Con todo, ser librepensador, entender que los seres humanos debemos usar nuestras facultades intelectuales y emocionales con autonomía, tampoco es como vivir en un confortable jardín. El buen saber y el mejor sentir no se adquieren, ni fácil, ni seguramente. Más allá de las acomodadas certidumbres y las conductas convencionales está la intemperie y el extrañamiento. El filósofo de la Grecia clásica, Platón, expresaba en el mito de “la caverna” el desconcierto de pasar de las sombras a la luz, de las apariencias a la realidad.
Ir cara al viento y sin resguardarse del sol, no es fácil. Los seres humanos somos finitos y limitados, la omnipotencia y la infalibilidad –bien lo sabemos- están fuera de nuestras capacidades. Por eso, tan a menudo, preferimos el consuelo al conocimiento. Y, por eso, la alienación es, tantas veces, consentida… Entre la opresión y la impotencia ¿qué nos queda?

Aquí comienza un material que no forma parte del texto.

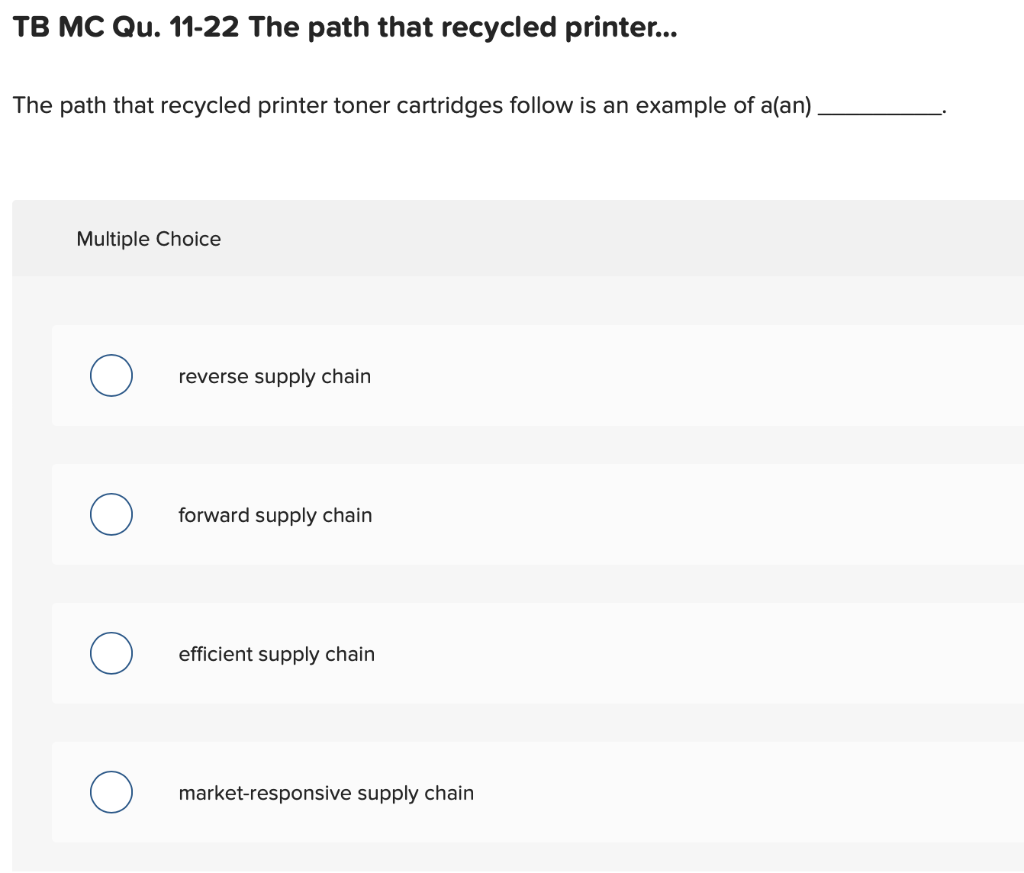This screenshot has height=873, width=1024.
Task: Select the 'forward supply chain' radio button
Action: click(x=110, y=514)
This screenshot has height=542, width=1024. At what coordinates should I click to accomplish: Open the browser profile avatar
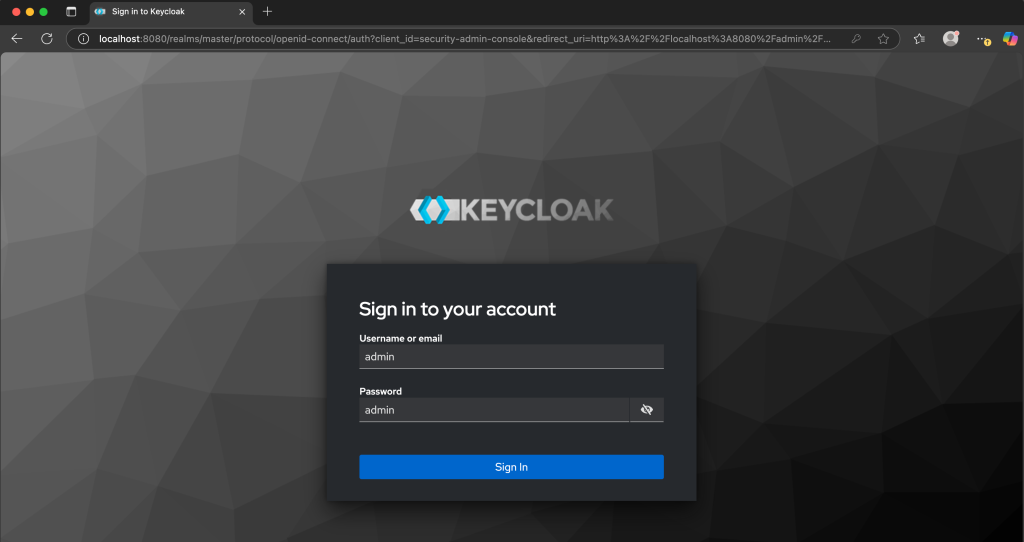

Queda no mantenernos en un estado de infantilidad culposa; queda no ponerse dramáticos con el irreductible hecho de que nacemos y morimos solos y únicos; queda intentar vivir ese instante continuo en el que experimentamos nuestra existencia disfrutando de la fruta, aunque haya que esforzarse para obtenerla, y, sabiendo que hay espinas, deleitarse con las rosas.
No vamos a escapar de la muerte. No nos vamos a aclarar, sin esfuerzo, ni con nosotros mismos. No hay garantías de por vida, ni seguros a todo riesgo. Así que, tomemos aliento y, con algo de prudencia, démonos cuenta de que solo nos queda la vida, nada menos que la suerte de estar palpitantes y conscientes. Entreguémonos a la experiencia irrepetible y compartida de ir por el mundo con el pensamiento libre y el corazón contento. ¡Que ya es hora!